* _TEXTO DE ESTUDO_
"""

Pernambuco, estado de grandes tradições libertárias, encontra-se hoje governado pelo Partido Socialista Brasileiro (PSB).
Nascido há 65 anos, teve sua existência interrompida pela ditadura militar por 20 anos (1965-1985), retomando suas atividades em 1985.
Teve como presidente a partir de 1993, Miguel Arraes de Alencar, e desde 2008 até hoje quem o preside é seu neto, o governador de Pernambuco, Eduardo Campos.
Em
sua página na rede Internet, o manifesto do PSB tem como lema “Socialismo e
Liberdade”, e apresenta 11 princípios que o orientam. Cabe mencionar o item VII
que afirma “o objetivo do Partido, no terreno econômico é a transformação da
estrutura da sociedade, incluída a gradual e progressiva socialização dos meios
de produção, que procurará realizar na medida em que as condições do País a
exigirem”.
Verifica-se neste ponto, a maior contradição entre o que está escrito
e o que se pratica (dizer e fazer).
Nunca
é tarde para lembrar que uma das diferenças fundamentais entre o capitalismo e o
socialismo, é que este propõe a socialização de todas as formas produtivas, como
indústrias, fazendas, etc, que passam a pertencer à sociedade e são controladas
pelo Estado, não concentrando a riqueza nas mãos de alguns. Portanto socialismo
é sinônimo de uma sociedade que aboliu a propriedade privada capitalista dos
meios de produção, os quais passam a serem propriedades cooperativas ou
coletivas dos criadores das riquezas, os trabalhadores.
Bem,
vejamos o caso de Pernambuco, cujo governador socialista é o presidente do PSB.
Eleito em 2005 e reeleito em 2010, possui hoje um dos maiores índices (senão o
maior) de aceitação popular entre os governadores da República.
Seu governo é
mostrado ao país e exterior com uma gestão eficiente, moderna, democrática e
transparente.

"""

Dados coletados
"""

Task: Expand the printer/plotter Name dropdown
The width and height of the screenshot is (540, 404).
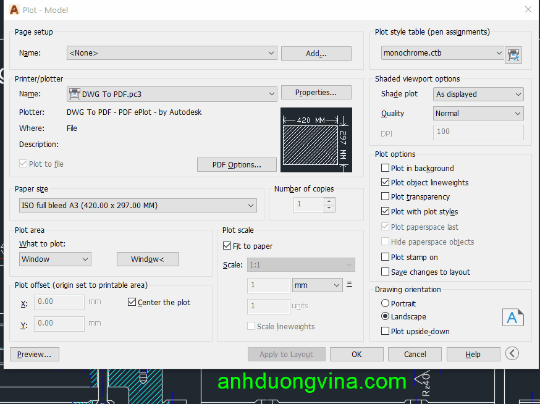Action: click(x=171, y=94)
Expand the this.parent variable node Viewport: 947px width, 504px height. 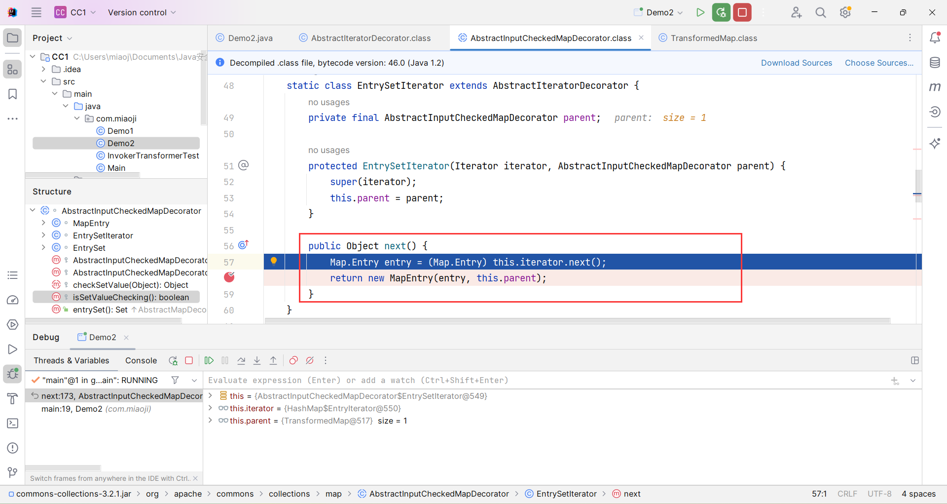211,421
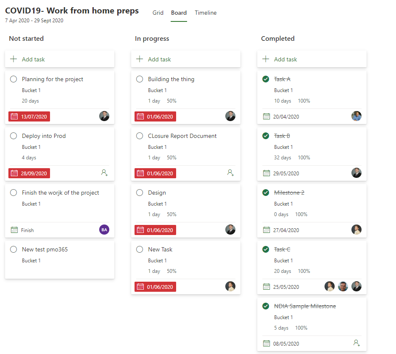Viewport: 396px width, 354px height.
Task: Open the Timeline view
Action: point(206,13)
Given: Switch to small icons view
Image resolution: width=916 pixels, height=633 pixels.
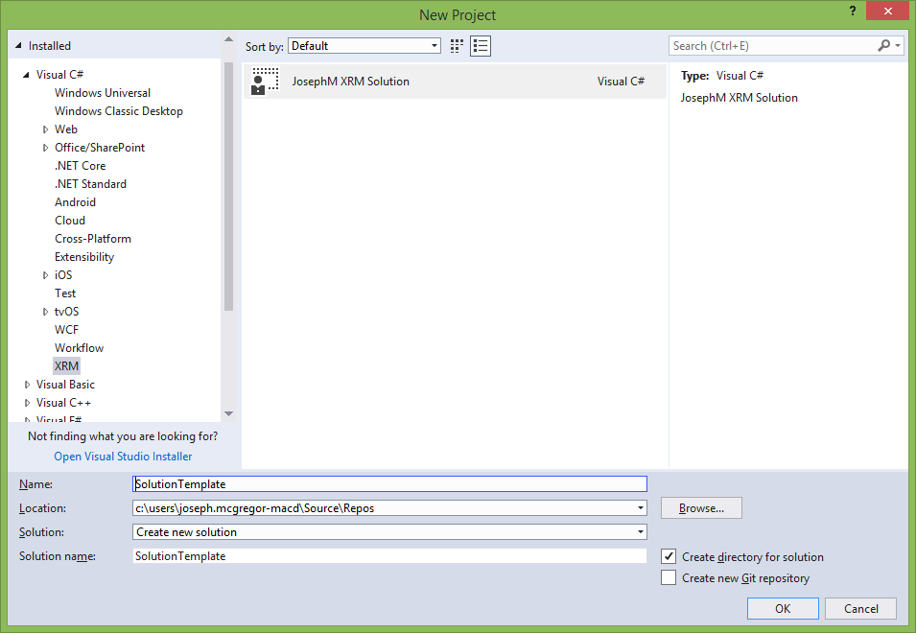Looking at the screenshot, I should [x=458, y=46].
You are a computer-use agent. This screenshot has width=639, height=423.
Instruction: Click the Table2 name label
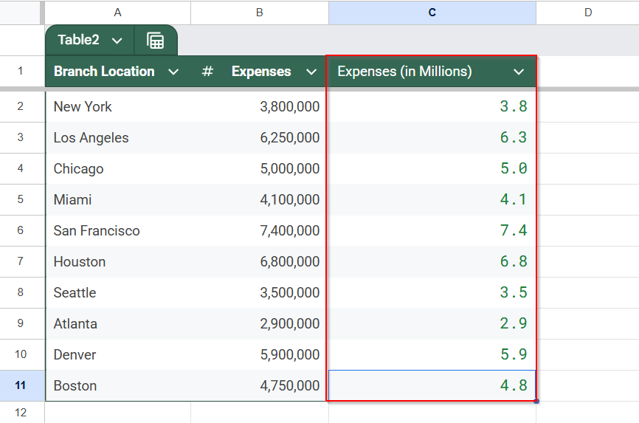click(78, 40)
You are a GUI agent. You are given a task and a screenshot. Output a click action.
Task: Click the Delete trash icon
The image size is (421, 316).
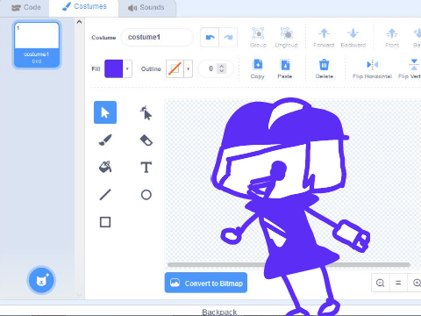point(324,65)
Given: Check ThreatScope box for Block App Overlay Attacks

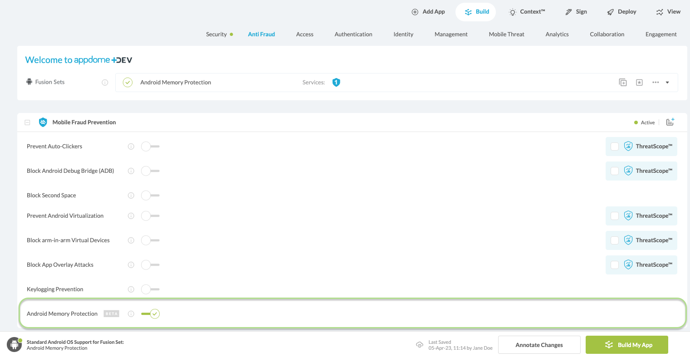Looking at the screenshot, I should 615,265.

"""

* _PARTES DO EXERCÍCIO_
[A] Diga se cada afirmação concorda com o texto sobre o PSB, respondendo sim ou não e citando as palavras do texto que decidem a questão: (i) o PSB ficou 20 anos com a existência interrompida pela ditadura militar; (ii) Miguel Arraes de Alencar presidiu o partido a partir de 2008; (iii) o manifesto do PSB apresenta 11 princípios.
[B] Retome o texto sobre o PSB a partir do ponto em que ele termina e dê continuidade a ele.
As entradas vêm de uma fonte diferente da do texto sobre o PSB.

* _RESPOSTAS POR ITEM_
[A]
(i) Sim: "teve sua existência interrompida pela ditadura militar por 20 anos (1965-1985)".
(ii) Não: "Teve como presidente a partir de 1993, Miguel Arraes de Alencar, e desde 2008 até hoje quem o preside é seu neto".
(iii) Sim: "apresenta 11 princípios que o orientam".

[B]
Uma atuação midiática (ai sim eficiente) pulverizada pelo Brasil,
sem contenção de recursos financeiros, mostra dia após dia uma agenda positiva,
de grande gestor, jovem, dinâmico, competente, atraindo empresas para
Pernambuco, em particular para o Complexo Industrial Portuário de
Suape.
Além
do amplo respaldo da grande mídia estadual com histórica tradição adesista (não
importa qual governo). Conta com interlocutores no grande empresariado nacional,
na siderurgia (em particular), energia, banqueiros, no setor industrial em geral
e no comércio. Permitindo assim que circule, e seja bem aceito no universo das
grandes corporações. Portanto, aceito pelo povo e pelos empresários, este seria
o homem certo para governar o País?
Mas
vejamos como pensa e age este político de berço, conforme seus interesses que
hoje se concentram em viabilizar sua candidatura à presidência da república.
De
inicio, o fato de falar em nome de um Partido Socialista que propõe a
transformação estrutural da sociedade com a socialização dos meios de produção,
e sua ação à frente do executivo pernambucano, demonstra o quanto há de
propaganda enganosa, em sua gestão e no partido que comanda.
Como
ex-integrante do governo Lula, foi ministro de Ciência e Tecnologia (MCT) de
janeiro de 2004
a julho de 2005, em substituição ao ministro Roberto
Amaral (também do PSB, o mesmo que publicamente declarou que o Brasil deveria
construir sua bomba atômica).
Na sua curta passagem pelo MCT defendeu a
ampliação das atividades nucleares no País, realizando a revisão e o
soerguimento do Programa Nuclear Brasileiro.
Apoiou financeiramente à
reestruturação da Comissão Nacional de Energia Nuclear (CNEN).
Como governador
defende a instalação de uma usina nuclear em Pernambuco.
Além
disso, articulou e foi um dos maiores defensores, juntamente com Ministro da
Agricultura da época Roberto Rodrigues, do uso das sementes transgênicas, sem
que se levasse em consideração o principio da precaução, da prevenção e dos
possíveis riscos desta tecnologia. A votação da lei 11.105/05 que instituiu a
Política Nacional de Biossegurança chegou ao seu desenlace de forma revoltante
para os movimentos ambientalistas e sociais, e para muitos cientistas. Na
verdade foi uma traição (mais uma) do governo Lula ao seu programa eleitoral,
onde uma visão de prudência sobre a transgênia aparecia em 3 capítulos; o do
meio ambiente, o da saúde e o do Fome Zero.
Com
esta lei, pela primeira vez foi aberta uma exceção para a obrigatoriedade do
licenciamento ambiental, que somente será exigido quando a Comissão Técnica
Nacional de Biossegurança (CTNBio) assim decidir.
Desde sua criação em
2005,
a CTNBio nunca exigiu licenciamento ambiental para a
pesquisa e produção de organismos geneticamente modificados (OGM´s).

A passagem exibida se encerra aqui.